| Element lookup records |
-*-*-

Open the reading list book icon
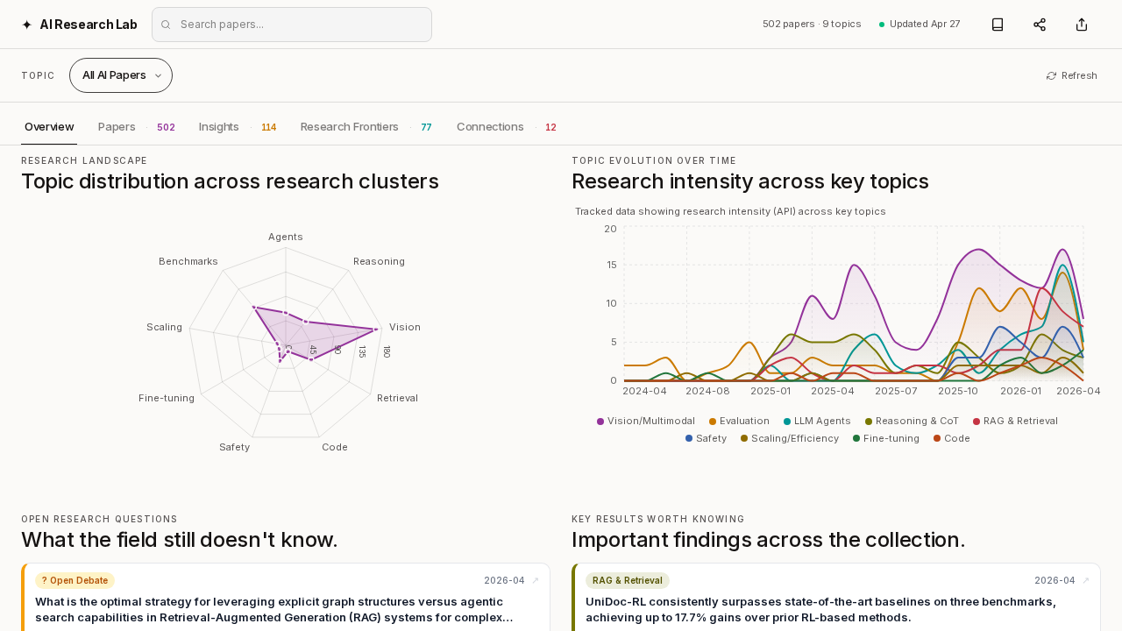Image resolution: width=1122 pixels, height=631 pixels. pos(996,24)
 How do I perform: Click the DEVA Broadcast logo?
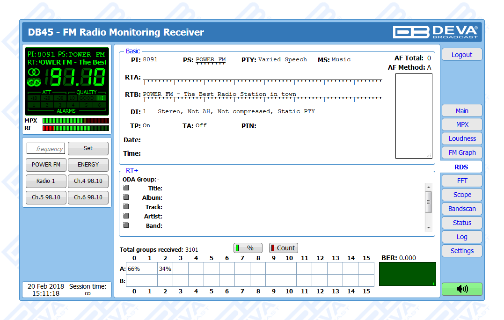pos(435,32)
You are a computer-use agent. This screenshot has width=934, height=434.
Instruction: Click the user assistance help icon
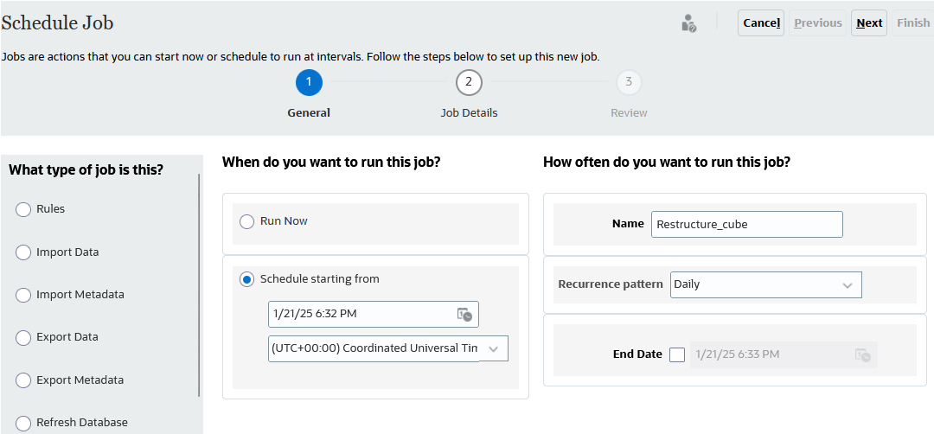tap(688, 23)
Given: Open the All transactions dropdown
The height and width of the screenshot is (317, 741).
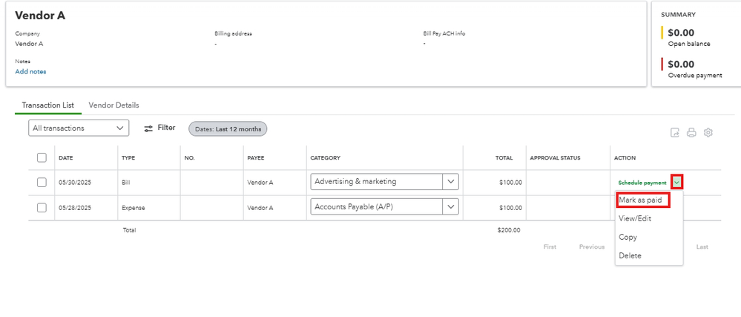Looking at the screenshot, I should (x=79, y=128).
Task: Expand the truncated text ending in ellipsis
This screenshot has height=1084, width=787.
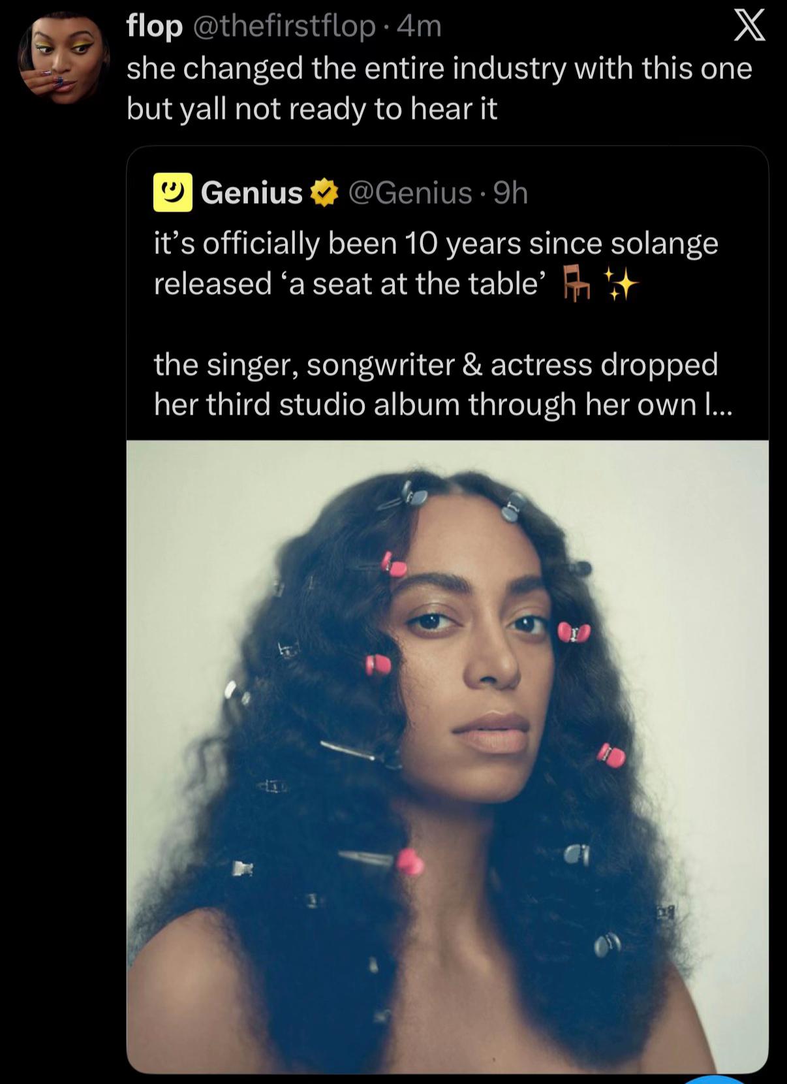Action: pos(719,405)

-*-*-

| Task goal |
Please duplicate every line of the records above word for word, omitting the pictures.

| Exercise result |
Open the reading list book icon
Image resolution: width=1122 pixels, height=631 pixels. pos(996,24)
 How do I perform: Click the DEVA Broadcast logo?
pos(435,32)
You are a computer-use agent. This screenshot has width=934, height=434.
Instruction: Click the user assistance help icon
tap(688, 23)
Given: Open the All transactions dropdown
The height and width of the screenshot is (317, 741).
Looking at the screenshot, I should (x=79, y=128).
Task: Expand the truncated text ending in ellipsis
This screenshot has height=1084, width=787.
Action: pos(719,405)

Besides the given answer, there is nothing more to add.